Faith can be a lot closer to home than the stories in the Bible or the books we read. In fact it needs to be, because without faith in our hearts that recognises that God has a plan that we cannot see but that we nonetheless desire to serve, we do not have the ability in ourselves to lay down our lives and die to self. It is Faith that says “I can’t see the point of this, and I don’t want to do it, but if it will bless somebody else that the Lord loves I won’t think about what it costs me. Instead I will rejoice in the blessing it is bringing to the other person and will trust that God is going to look after me as well.”

To apply faith to our daily life like this is difficult, and the path along the Great Wall is also difficult at times: you don’t go far before you reach a flight of steep steps. But the word that Jesus brought to Nabeel Quereshi (author of “Seeking Allah, finding Jesus”) at his moment of revelation was: “This is not about you.“ It is faith that keeps these words alive in all our hearts, and when we can walk in their truth we are walking the narrow way.

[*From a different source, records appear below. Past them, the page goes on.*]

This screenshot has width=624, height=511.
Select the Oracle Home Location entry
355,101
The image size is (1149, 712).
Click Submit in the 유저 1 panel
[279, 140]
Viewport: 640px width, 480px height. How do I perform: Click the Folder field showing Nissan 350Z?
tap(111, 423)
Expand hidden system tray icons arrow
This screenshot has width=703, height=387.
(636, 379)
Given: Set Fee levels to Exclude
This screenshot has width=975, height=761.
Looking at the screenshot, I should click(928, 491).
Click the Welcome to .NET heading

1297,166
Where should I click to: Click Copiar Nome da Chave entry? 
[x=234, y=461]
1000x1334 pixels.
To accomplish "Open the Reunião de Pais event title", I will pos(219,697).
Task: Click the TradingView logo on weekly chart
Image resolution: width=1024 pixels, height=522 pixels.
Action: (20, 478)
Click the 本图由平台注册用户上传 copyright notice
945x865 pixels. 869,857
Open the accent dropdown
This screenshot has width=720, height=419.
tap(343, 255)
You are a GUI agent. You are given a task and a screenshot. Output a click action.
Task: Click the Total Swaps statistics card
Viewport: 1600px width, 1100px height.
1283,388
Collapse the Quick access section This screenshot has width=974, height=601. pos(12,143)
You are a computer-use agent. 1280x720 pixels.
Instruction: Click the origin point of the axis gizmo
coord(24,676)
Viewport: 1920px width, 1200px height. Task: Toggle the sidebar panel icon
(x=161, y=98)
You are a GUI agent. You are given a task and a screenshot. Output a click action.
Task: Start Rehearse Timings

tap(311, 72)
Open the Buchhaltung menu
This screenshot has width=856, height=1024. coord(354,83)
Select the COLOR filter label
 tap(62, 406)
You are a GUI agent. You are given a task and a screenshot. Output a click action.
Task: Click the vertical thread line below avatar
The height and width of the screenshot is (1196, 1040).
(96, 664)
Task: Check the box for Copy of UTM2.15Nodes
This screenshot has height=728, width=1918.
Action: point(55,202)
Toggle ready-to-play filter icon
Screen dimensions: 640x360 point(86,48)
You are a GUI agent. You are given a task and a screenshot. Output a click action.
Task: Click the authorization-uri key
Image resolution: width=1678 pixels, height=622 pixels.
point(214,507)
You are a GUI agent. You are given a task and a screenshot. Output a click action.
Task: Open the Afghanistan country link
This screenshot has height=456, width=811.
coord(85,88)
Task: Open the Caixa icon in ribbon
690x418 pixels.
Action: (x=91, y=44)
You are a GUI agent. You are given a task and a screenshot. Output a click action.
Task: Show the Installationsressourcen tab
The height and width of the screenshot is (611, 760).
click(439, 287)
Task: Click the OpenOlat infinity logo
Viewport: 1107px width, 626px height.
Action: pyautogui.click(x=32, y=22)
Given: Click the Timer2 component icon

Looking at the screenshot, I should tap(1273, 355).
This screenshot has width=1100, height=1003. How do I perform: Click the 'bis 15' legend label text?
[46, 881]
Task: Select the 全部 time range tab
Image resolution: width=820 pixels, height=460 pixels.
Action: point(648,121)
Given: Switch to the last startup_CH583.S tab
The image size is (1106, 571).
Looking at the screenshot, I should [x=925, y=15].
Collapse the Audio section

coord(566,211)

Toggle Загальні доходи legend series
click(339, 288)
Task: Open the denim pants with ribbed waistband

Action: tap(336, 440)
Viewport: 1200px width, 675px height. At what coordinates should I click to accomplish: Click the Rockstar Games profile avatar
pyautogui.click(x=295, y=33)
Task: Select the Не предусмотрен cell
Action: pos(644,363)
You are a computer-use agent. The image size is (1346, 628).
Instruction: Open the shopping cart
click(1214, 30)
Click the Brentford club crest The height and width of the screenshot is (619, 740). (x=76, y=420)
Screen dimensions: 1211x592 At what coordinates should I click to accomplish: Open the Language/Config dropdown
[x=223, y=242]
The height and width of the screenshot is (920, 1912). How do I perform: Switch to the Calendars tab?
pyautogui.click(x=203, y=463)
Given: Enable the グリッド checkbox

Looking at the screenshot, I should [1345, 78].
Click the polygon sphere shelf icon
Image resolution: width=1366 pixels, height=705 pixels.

Pictures from China: 2) Sojourners and Pilgrims

As we often remind ourselves, we are no longer of this world if we are born again of the Spirit of God; we are merely in it. We are sojourners and pilgrims (1 Peter 2:11), looking for that heavenly city which is to come as we walk after the spirit and not after the flesh. At least, that is how it’s supposed to be. What is true is that our spirits have been born again into the spiritual dimensions, but our flesh still lives in the world that it was created for – or indeed that was created for it. Our challenge as Christians is to respond to the messages that come to us in the Spirit, and not override them with the signals from the world and the flesh.

Another missed call

Sometimes though, spiritual life is like walking along that street in China, shown above. We are there by faith, but we don’t understand much of what is going on, and if we are getting any signals we often don’t recognise them or understand what they mean until the moment has passed and they are like another missed call on our cellphone. How often do we lament, “Oh, I knew the Lord was telling me (not) to do that! If only I’d listened!” The signals that we follow the most faithfully are the ones generated by our own bodies and our own minds. We might be spiritual beings, surrounded by spiritual realities, but often we might as well simply be creatures of the flesh for all that we are responding to the spiritual dimension.

Our Guide

What we need of course in an alien environment is a guide, and Jesus has given us just that: a guide to walk with who will make sense of the spiritual world that we have become citizens of. I mean the Comforter of course, the Holy Spirit. But He is a gentleman: He won’t translate for us unless we ask Him. And as well as being a gentleman, He is love, so He won’t guide us in His purposes unless our purposes are committed to His. I have a feeling that God is dealing with many of us as individuals to set us free from our self-centred agendas and align our hearts with His own, so we can be prepared for whatever He is about to do on the Earth. We need to be walking with our Guide.

Solid Food

Because I think the Lord wants to lead us into far greater revelation that we have been accustomed to – the “greater things” He spoke of – and He is saying to many of us that the season of spiritual milk is over. We’re  no longer babes, and we need solid food. We have had plenty of lessons in how to operate in the gifts of the Holy Spirit and we have seen something of the reality of the power of God, but these have mainly been school days and now it’s time to grow up. Classes will always continue for those who need them, but the solid food of living in this world as citizens of the kingdom of God is the same food that Jesus spoke of to His disciples, which is to do the will of the One who sent us. As He sent out the 12 and the 70, He sends the Church out today. To graduate from the classroom requires faith and sacrifice, but it is when we are in touch with the reality of love that we can expect the truth of love to guide us in spiritual realms, and the Power of Love to quicken our lives and flow into the lives of others. We will start to read the signs all around us as we walk: “Reach out here. Touch there. Speak these words. Bring my healing to this sick person. Intercede for this city.  Cast out this demon…”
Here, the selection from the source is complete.